Notice how the command's output was embedded as a parameter to the command which actually used the random file.

If you're into perl, you might have a chuckle at how simple it is to process these kinds of multiple arguments. Take a look at the "EXPLAIN"ed bit after line 34. It is about 3 lines of code to parse the arguments for easy internal use [reverse, foreach, push]. It takes more code to pretty print the result, which is actually commented out.

A friend had forgotten the password to the configuration page of their NAT box (DSL router). I sort of whipped up this here program to try all the possible permutations of the password. It's quite brute force. Because HTTP is stateless, it cannot directly track failed (or successful) login attempts. This allows the program to quickly go through many permutations without being locked out for 1-5 seconds at a time like some other passworded protocols. I had high hopes of success.
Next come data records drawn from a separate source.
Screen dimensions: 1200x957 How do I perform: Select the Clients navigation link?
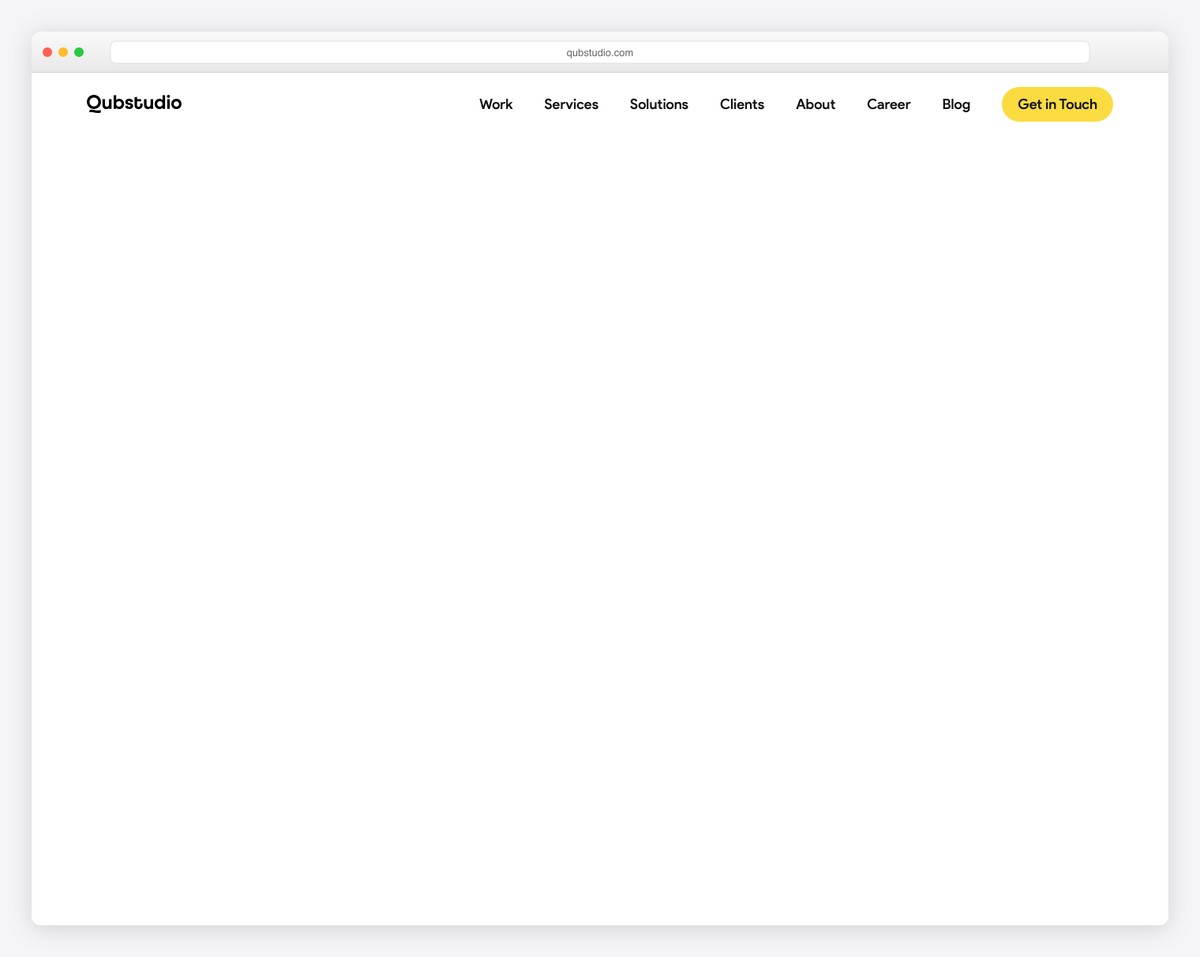click(742, 104)
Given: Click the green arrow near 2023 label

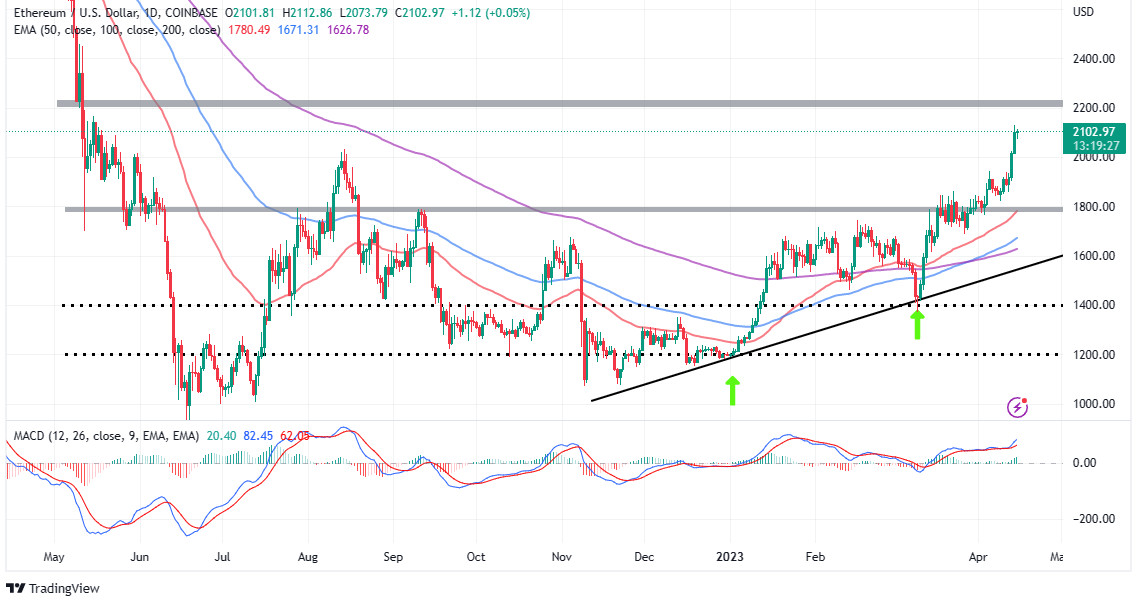Looking at the screenshot, I should [x=732, y=390].
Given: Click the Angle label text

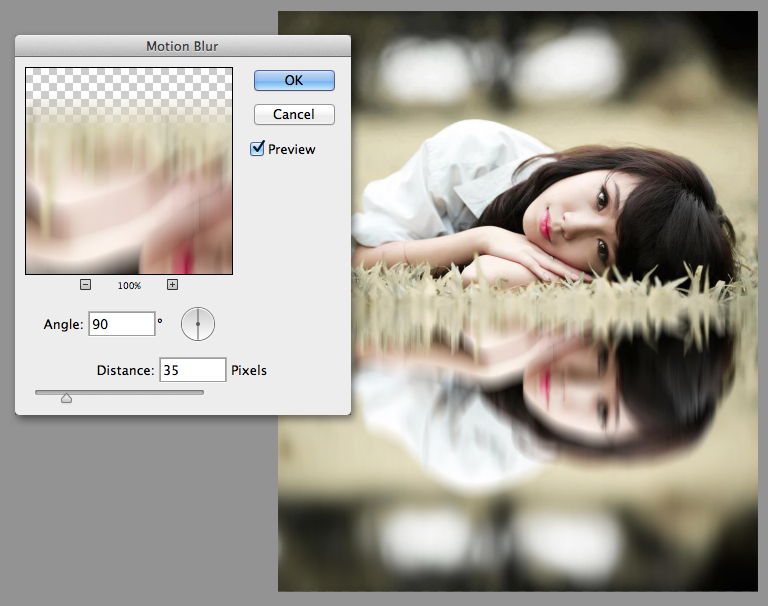Looking at the screenshot, I should coord(63,324).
Of course I knew that at 20 passwords a second (which was my best rate for this box) and with an 8 character password, 94^8 / 20 / 3600 / 24 / 365, leads to about 9.66 thousand millennia of trying to guess a password.
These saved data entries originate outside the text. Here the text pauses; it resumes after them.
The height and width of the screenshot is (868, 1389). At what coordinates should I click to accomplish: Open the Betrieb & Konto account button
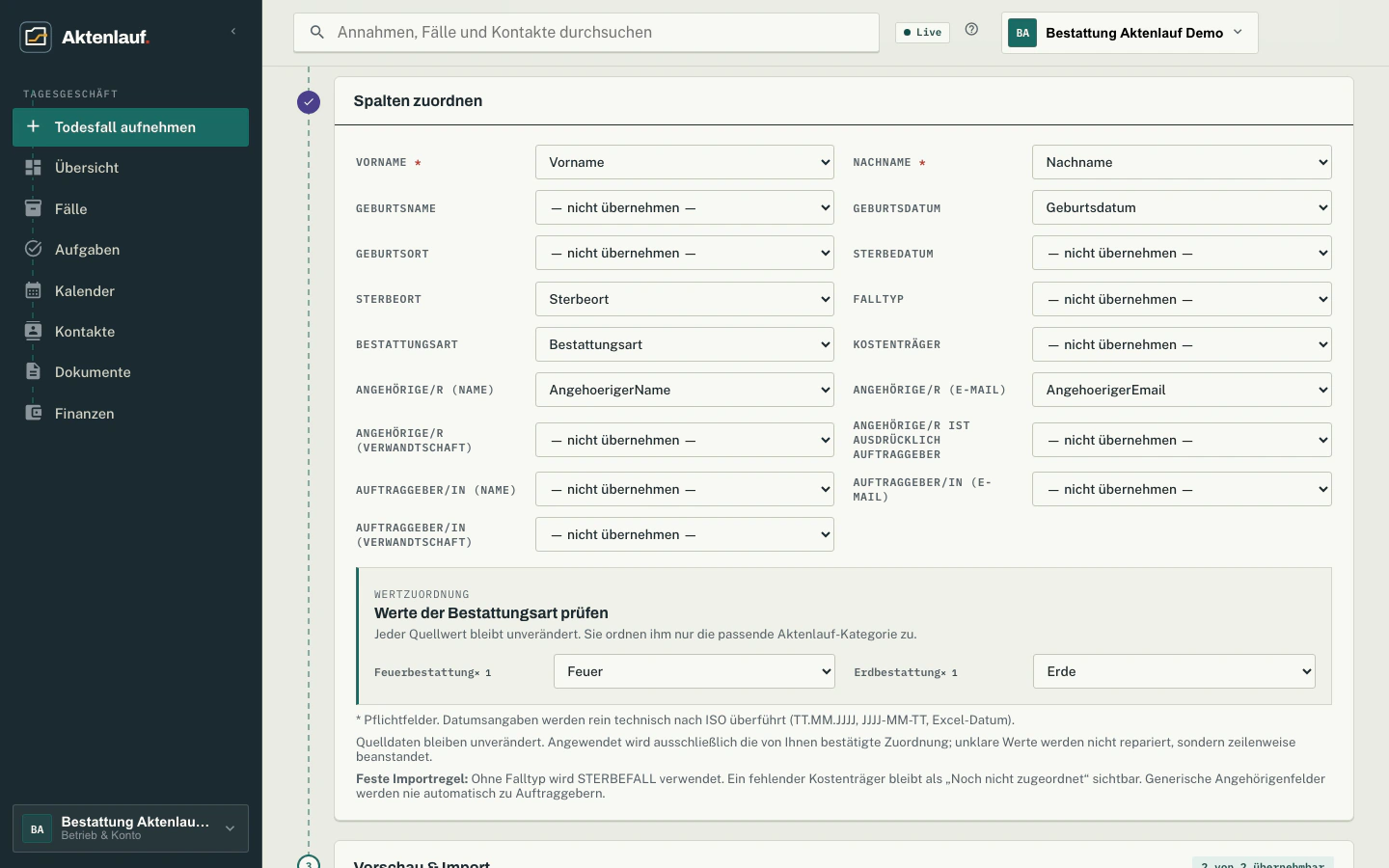[x=130, y=828]
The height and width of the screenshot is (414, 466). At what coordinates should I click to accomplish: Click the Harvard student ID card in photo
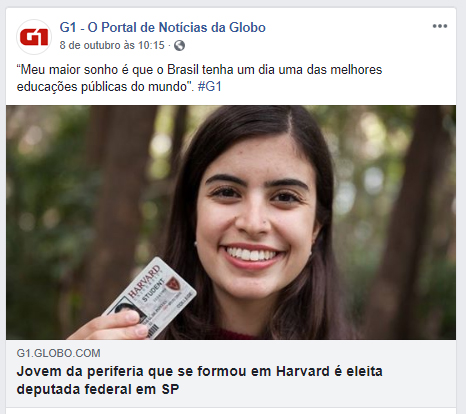pos(150,297)
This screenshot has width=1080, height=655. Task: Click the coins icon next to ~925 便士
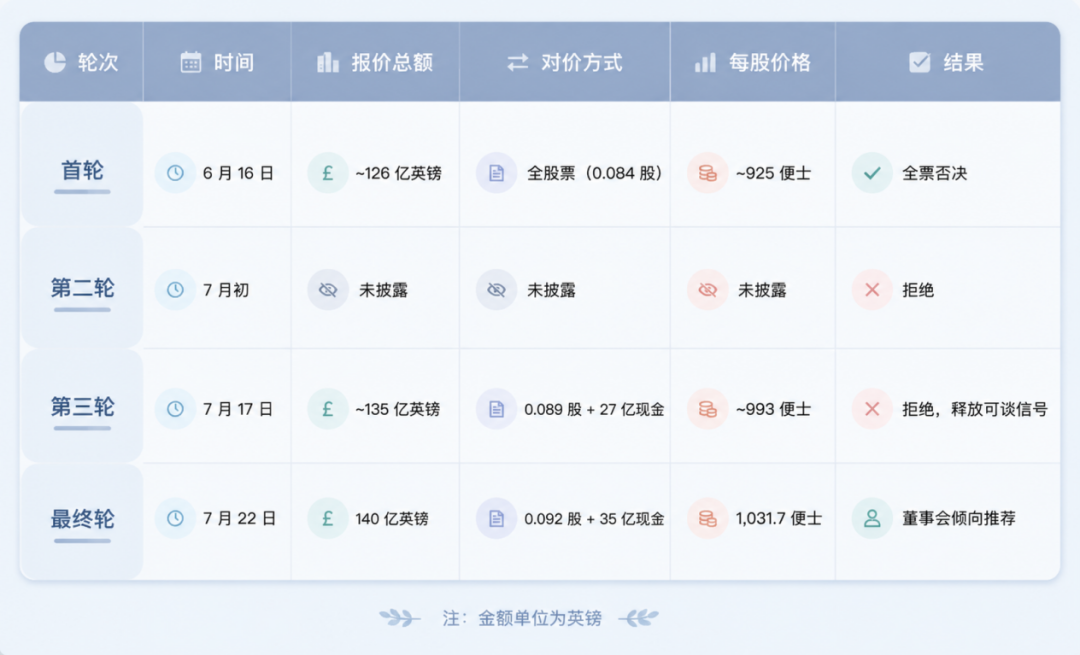coord(707,173)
Luckily my friend knew what the password might be, but purposely misspelled it with numbers in place of some but not all letters. This allowed me to limit each character set to a small set of about 4 characters, and the password was found in half an hour.

Special things to note about this program are that it parses its arguments very nicely once again (but in a different fashion from grabrandom.pl ) by using function references. Also it can generate a scrambled set of characters to allow the user to try longer passwords, and most importantly allow the user to logically progress through fairly random trials. This way an interrupted job may be started up from where it left off, as the program outputs the required arguments to pass in order to do just that. In addition this helps multiple machines progress through different trials of the same set without overlapping (much). Lastly, the user may limit password trials to only those matching a pattern, such as 3 consecutive alphabetic characters.

The --file and --display options were added because running multiple instances of this program on a netgear box, caused the poor thing to panic and occasionally just give you the requested file even though you didn't have the right password. Which isn't all that good for you, since you only get one file, and need to wait for each successive file you try until the box gives up again. Still this is a bad netgear defect.

This is a small framework to allow you to fork processes, track their exit values, and handle the results. It features an anti-zombie child reaper scythe [no joke], and will reap all its children when it recieves a SIGINT (^C) to prevent them from becomming zombies.

At one time I had an FAQ for this, but it must be sitting on that CD with all the contents of my EMC account that never made it to me. In lieu of this, I will try to explain the framework simply.

Put your program mostly between the 'main' and 'end main' comments. To fork a child process, call phork(), and pass it all the agruments you would to an exec() call [command arg1 arg2 ...]. It returns the child's PID, or die's if forking isn't working (I consider it that rare). Use the PID as a key into the hash %scythe, and set the value to a function that will handle the child's exit value. It will recieve the PID and exit value as arguments (in that order). If you don't care to handle the exit value, you may pass in \&bait as a the dummy function reference.

You should note that currently the child process has its STDOUT and STDERR suppressed for asyncronous background operation. Thus I wholey relied on the exit value to make decisions. However, I did consider that with modification to the phork function the parent process could read from the STDOUT or STDERR and write to the STDIN of the child. But at the time such functionality was not necessary.